What you need to do =
Collect from the data below each line with "header".
:: Extracted entries
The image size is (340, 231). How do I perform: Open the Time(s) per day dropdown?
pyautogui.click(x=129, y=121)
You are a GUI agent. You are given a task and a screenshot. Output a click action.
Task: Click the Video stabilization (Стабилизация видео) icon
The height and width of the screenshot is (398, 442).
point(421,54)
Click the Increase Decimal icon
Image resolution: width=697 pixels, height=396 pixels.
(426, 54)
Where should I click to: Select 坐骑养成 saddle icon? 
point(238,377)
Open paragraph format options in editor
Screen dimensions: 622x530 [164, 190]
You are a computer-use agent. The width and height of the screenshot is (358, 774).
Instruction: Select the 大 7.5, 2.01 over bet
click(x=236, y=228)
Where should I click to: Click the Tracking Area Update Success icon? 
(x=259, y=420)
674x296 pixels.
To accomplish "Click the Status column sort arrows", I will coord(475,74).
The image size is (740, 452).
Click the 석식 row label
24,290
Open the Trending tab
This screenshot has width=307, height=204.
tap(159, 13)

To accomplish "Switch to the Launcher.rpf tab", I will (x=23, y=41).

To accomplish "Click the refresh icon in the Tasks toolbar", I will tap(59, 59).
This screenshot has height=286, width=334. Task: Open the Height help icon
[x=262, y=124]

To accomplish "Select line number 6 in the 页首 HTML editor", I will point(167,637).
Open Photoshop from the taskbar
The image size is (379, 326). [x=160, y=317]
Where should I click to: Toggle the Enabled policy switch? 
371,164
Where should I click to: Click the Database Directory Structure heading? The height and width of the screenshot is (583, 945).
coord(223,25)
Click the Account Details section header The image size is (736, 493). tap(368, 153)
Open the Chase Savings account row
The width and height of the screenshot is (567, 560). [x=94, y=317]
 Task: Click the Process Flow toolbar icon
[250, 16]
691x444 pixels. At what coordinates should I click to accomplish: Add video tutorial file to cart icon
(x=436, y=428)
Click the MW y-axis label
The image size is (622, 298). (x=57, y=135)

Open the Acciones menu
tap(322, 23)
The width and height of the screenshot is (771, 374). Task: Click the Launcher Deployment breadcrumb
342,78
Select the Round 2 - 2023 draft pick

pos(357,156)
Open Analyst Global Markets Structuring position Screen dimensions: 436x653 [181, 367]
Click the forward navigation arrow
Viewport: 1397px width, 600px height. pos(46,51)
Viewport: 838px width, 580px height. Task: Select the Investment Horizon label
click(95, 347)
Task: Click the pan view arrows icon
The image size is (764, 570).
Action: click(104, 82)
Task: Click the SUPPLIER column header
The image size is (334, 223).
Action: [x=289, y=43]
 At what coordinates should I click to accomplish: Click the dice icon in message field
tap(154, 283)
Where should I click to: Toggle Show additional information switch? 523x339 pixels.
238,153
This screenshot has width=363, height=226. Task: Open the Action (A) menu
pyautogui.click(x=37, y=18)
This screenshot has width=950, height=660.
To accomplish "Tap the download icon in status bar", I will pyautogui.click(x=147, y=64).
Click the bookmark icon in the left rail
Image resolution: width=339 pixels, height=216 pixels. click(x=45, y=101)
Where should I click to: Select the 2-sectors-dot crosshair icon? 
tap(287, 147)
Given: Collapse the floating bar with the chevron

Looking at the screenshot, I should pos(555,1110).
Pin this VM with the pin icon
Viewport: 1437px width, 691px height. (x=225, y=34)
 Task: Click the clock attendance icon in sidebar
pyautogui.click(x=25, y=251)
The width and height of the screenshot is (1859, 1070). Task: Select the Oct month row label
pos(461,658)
::::
Exercise result =
Click the Account Details section header The image size is (736, 493). tap(368, 153)
Task: Click the SUPPLIER column header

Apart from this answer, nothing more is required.